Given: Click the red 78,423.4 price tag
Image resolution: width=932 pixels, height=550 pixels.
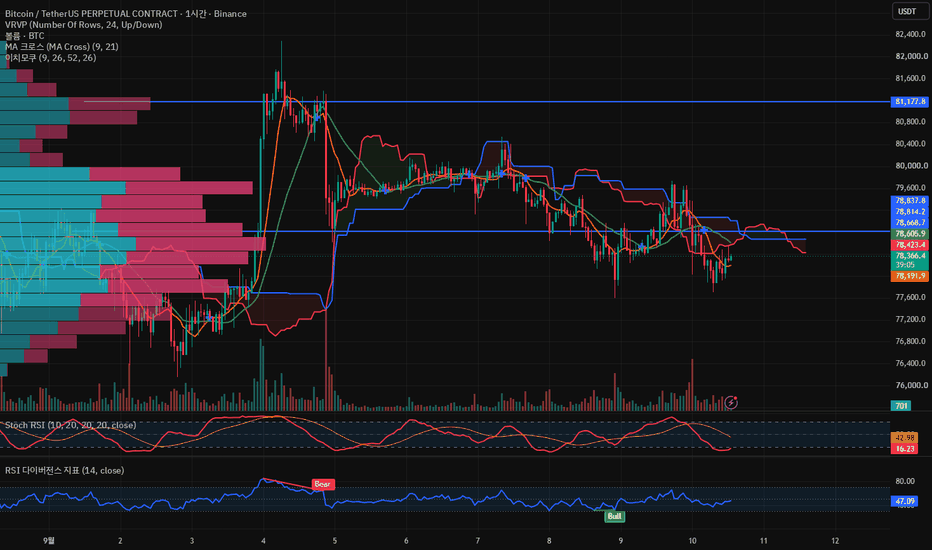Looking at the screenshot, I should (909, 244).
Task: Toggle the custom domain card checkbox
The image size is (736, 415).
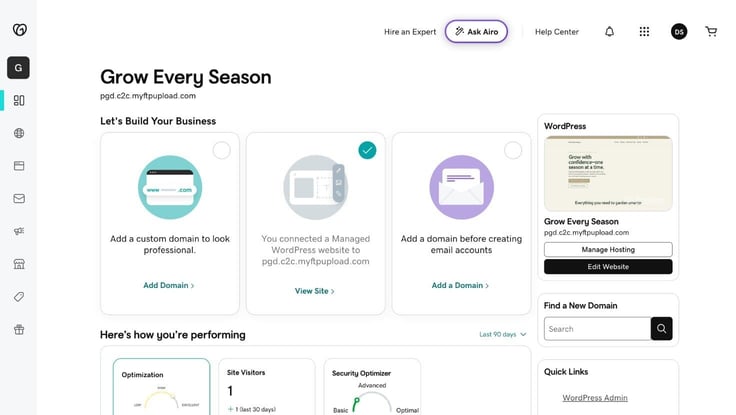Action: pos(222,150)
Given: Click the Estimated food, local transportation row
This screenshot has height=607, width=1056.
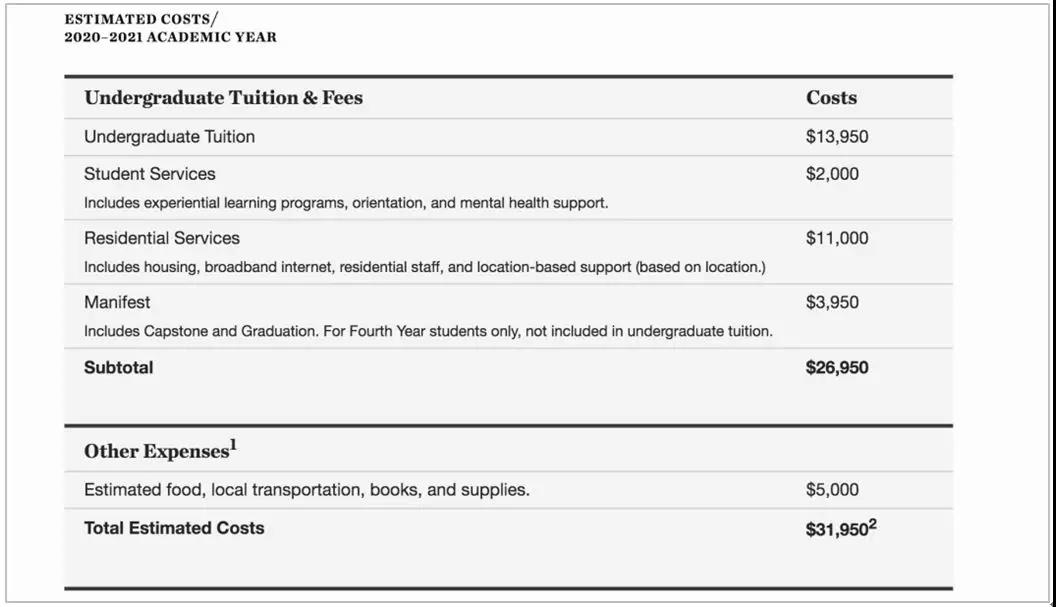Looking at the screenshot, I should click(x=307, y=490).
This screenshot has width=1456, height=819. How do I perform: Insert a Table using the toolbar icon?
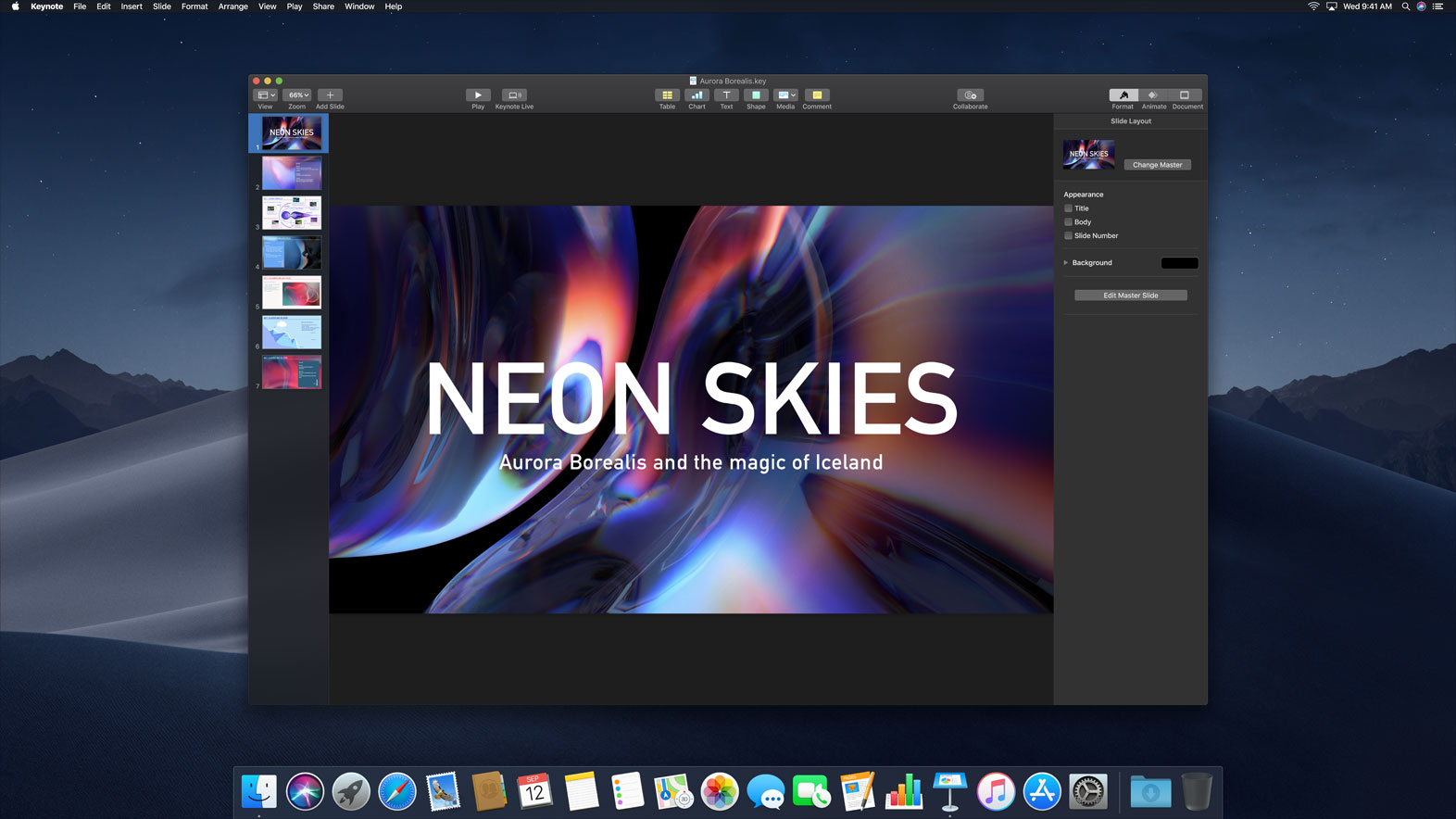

==

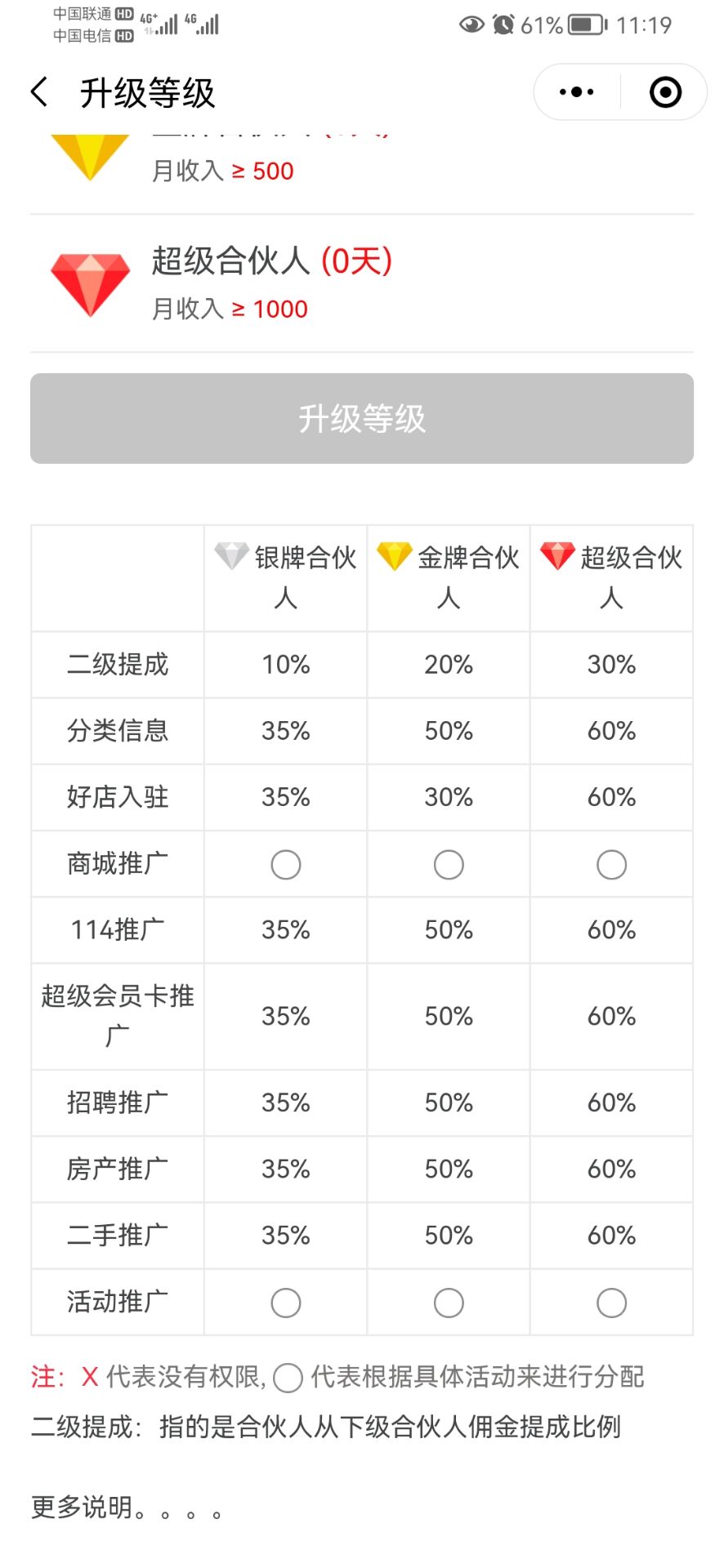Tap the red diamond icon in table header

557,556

--

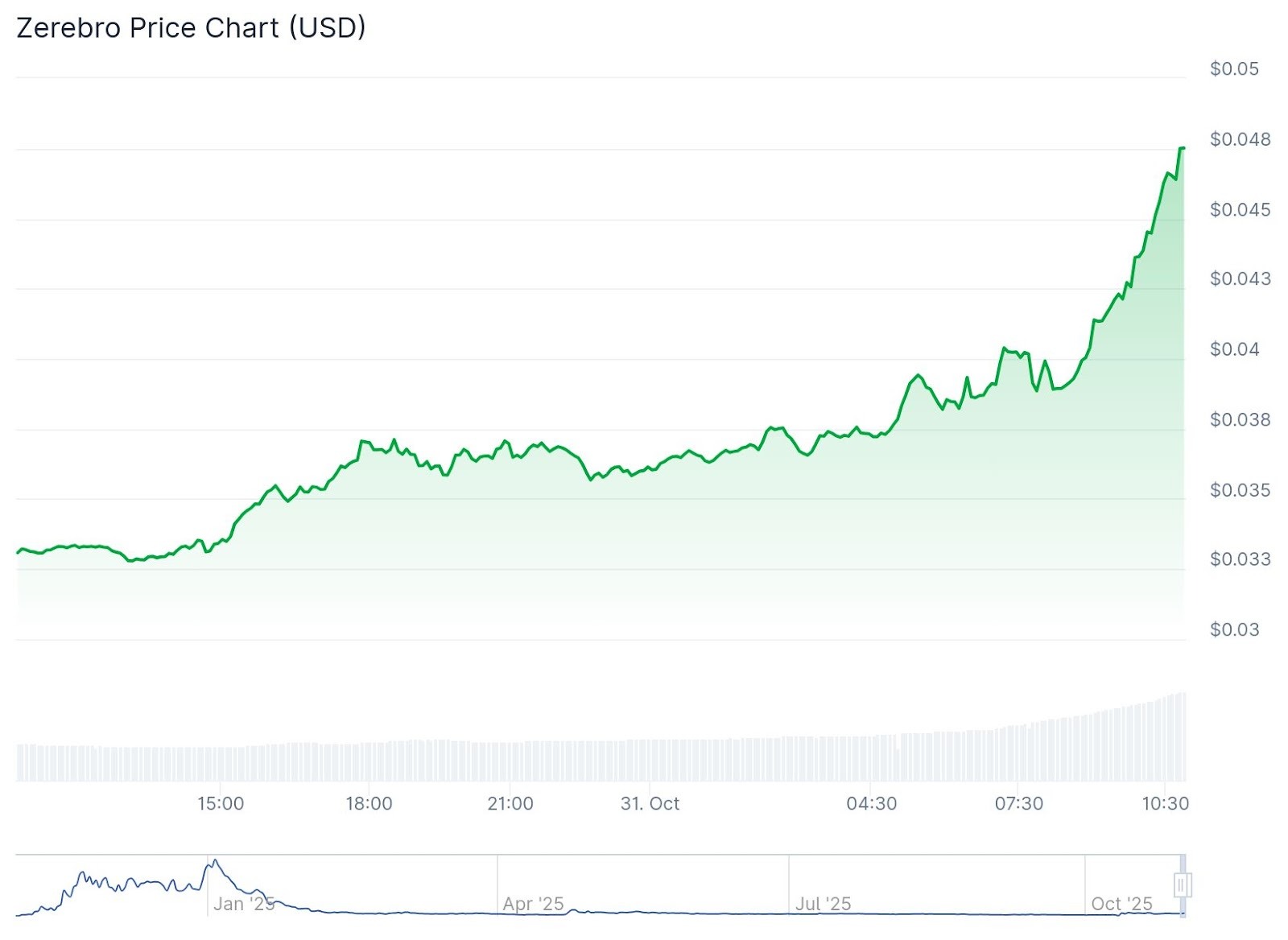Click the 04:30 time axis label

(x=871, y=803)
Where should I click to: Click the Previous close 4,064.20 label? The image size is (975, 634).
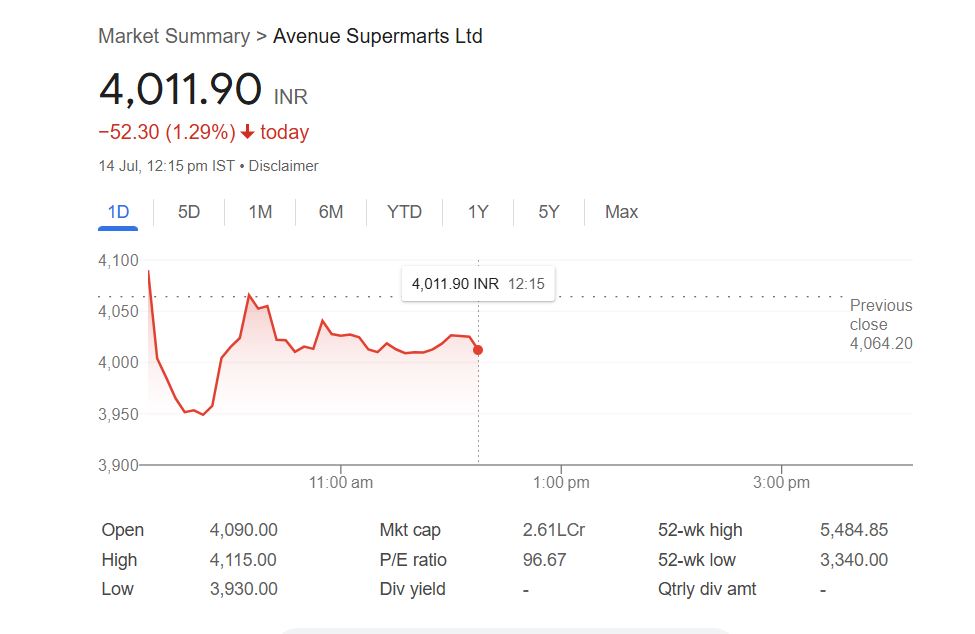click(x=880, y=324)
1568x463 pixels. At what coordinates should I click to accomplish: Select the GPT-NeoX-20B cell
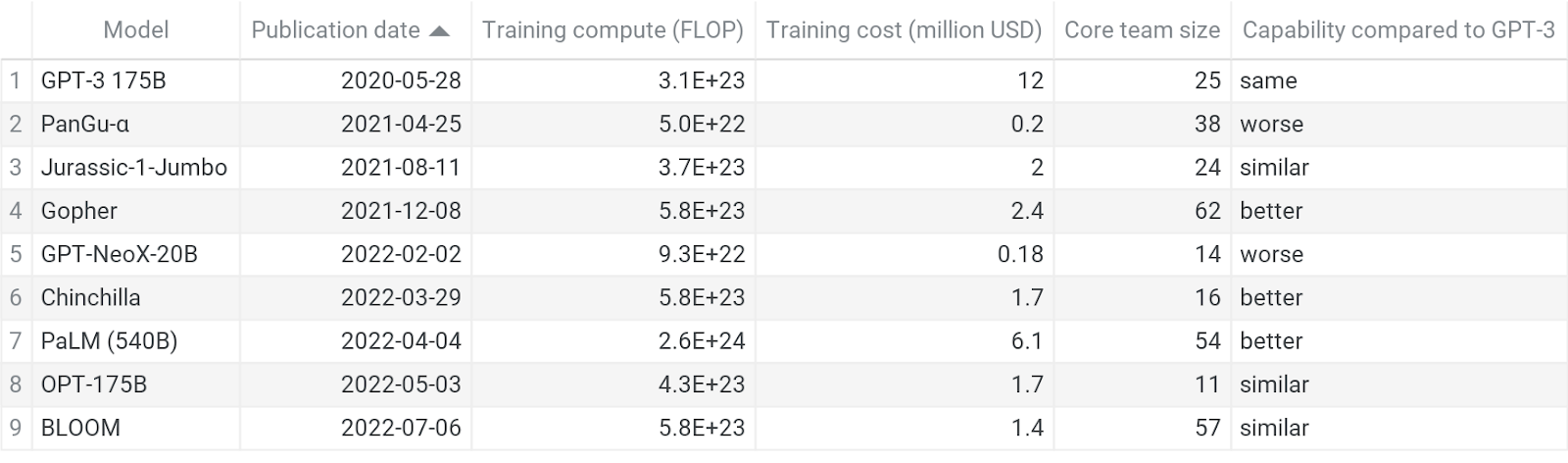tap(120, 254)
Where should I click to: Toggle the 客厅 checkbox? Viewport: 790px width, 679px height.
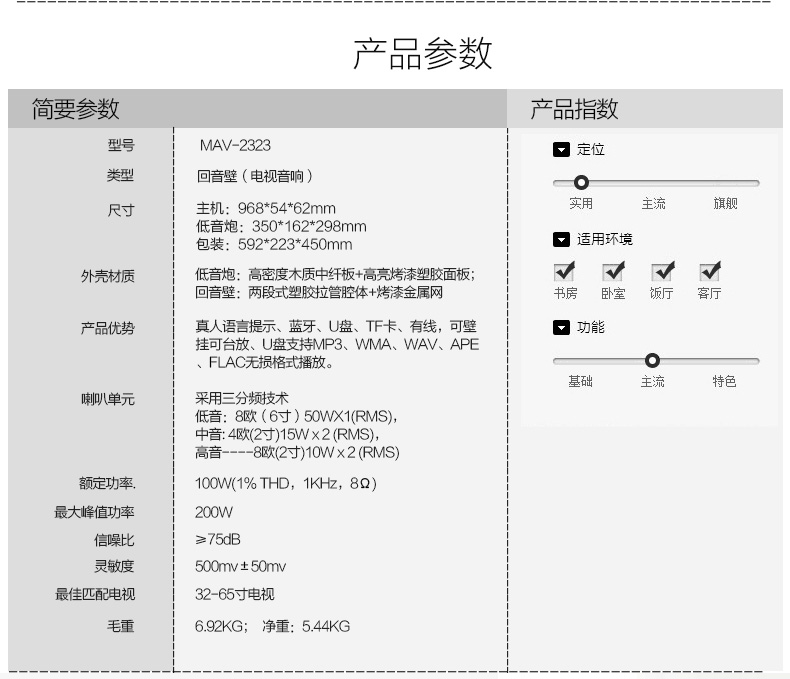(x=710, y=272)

**TASK DESCRIPTION**
Your task is to count the lines in the material containing the word "Given" and to state only that number.

**EXERCISE SOLUTION**
2